Family defines most of the women. In fact, in Rwanda, women are known by their first child's name. A woman with a son named Yves is known as "Mama Yves" to her friends and family. Identity is so tied to their children that it becomes part of who they are. When I asked who was taking care of the children while they were at work, they didn't even understand the question -- the little ones were with them, the older ones were taking care of themselves or watched by relatives or the community. There was no emotional conflict about "choices." The babies were at the co-ops with their moms -- most of the time strapped to their backs with a cloth--a low cost version of our fancy baby carriers.
Often, they were breastfeeding while participating in meetings or sometimes even doing their weaving or sewing. The toddlers were running around or asleep on a blanket in the corner of a room. If the women were participating in a training class, taking a purchase order or doing quality control and a baby started crying, one of the other co-op members would sometimes scoop the baby up and carry him out so the mother could keep going. This was community at its best.
These women are the ultimate "jugglers." "Work," as we define it, is just a small piece of what these women do all day. Most are living in villages with no running water and little or no electricity. It is a very common site to see women in beautiful hand-made long dresses and turbans and small children with large yellow canisters filled with water carried on their heads. Rwanda is known as the Land of a Thousand Hills and let me tell you, it wasn't easy to climb those hills with nothing other than my purse -- it was difficult for me to imagine doing it with a baby on your back and water on your head. (I'm waiting for someone to come up with the next exercise class craze built around routine tasks in Rwandan -- you build some serious muscles and lung capacity and look graceful doing it!)

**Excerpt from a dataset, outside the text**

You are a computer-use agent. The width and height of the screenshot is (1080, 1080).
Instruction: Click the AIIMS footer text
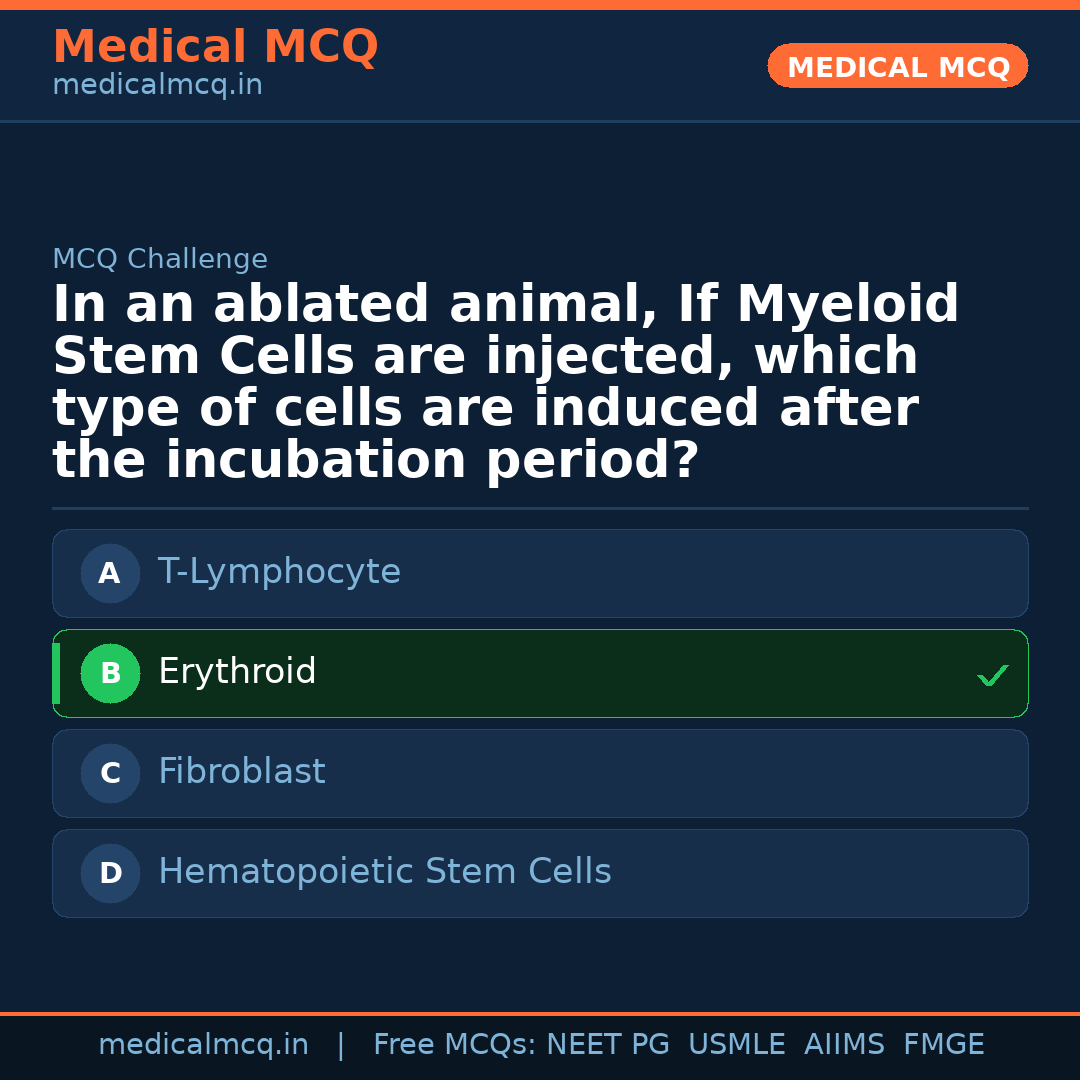pos(844,1045)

So, the women in the co-ops are getting up with the sun, taking care of their children, gathering water and often firewood, cooking over a coal stove, getting their children off to school and then heading to their cooperative, where they are weaving baskets, making jewelry, doing beading work or sewing. Many of them are also working on their own businesses on the side -- mostly agricultural businesses -- selling milk, cows, goats, cassava or sorghum. Most were eking out a living as farmers before they joined the cooperatives. Now, they were ready to improve their lives and the lives of their families. But, it means working almost three jobs -- taking care of their home and families, working in the co-ops and often working on the side.
Indego's training and access to markets seems to be making a difference -- they have impacted more than 1,300 children and other dependents who are getting improved access to food, housing and education.

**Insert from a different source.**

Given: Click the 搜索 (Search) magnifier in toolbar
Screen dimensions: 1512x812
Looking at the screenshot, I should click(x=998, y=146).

The women we spoke with were hungry for information and excited to be partnering with Indego Africa. Many of them were taking up to 6 hours of class a week in business training, English and computer skills, plus homework. That's on top of the work that they are doing in the co-op and everything else. They are determined -- and somehow make it all work.

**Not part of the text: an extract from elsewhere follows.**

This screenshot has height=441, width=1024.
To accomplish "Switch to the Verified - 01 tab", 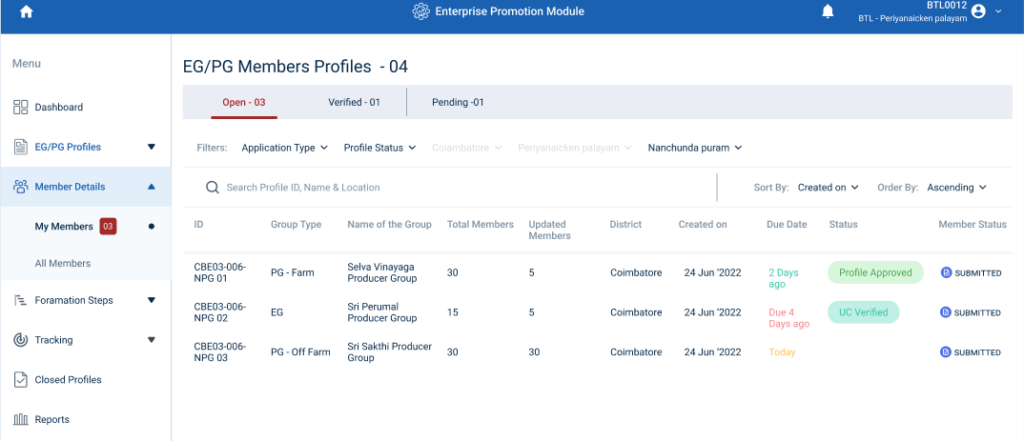I will [354, 102].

Their lives have been touched by tragedy and yet, they are joyful and happy to be a part of a community that the cooperatives have given them. The Twiyubake cooperative in Kayonza is in an area that was one of the hardest hit by the genocide. The co-op consists of genocide widows who are working alongside of the wives of imprisoned "genocidaires" (those who killed during the genocide). They have formed a community and are weaving banana leaves into beautiful jewelry and bags. The women of Ejo Hazaza, who told us stories about being beaten by their husbands because of their HIV status, spontaneously started dancing and singing during a break from one of the training sessions.
They are leaning into the future with determination and pride.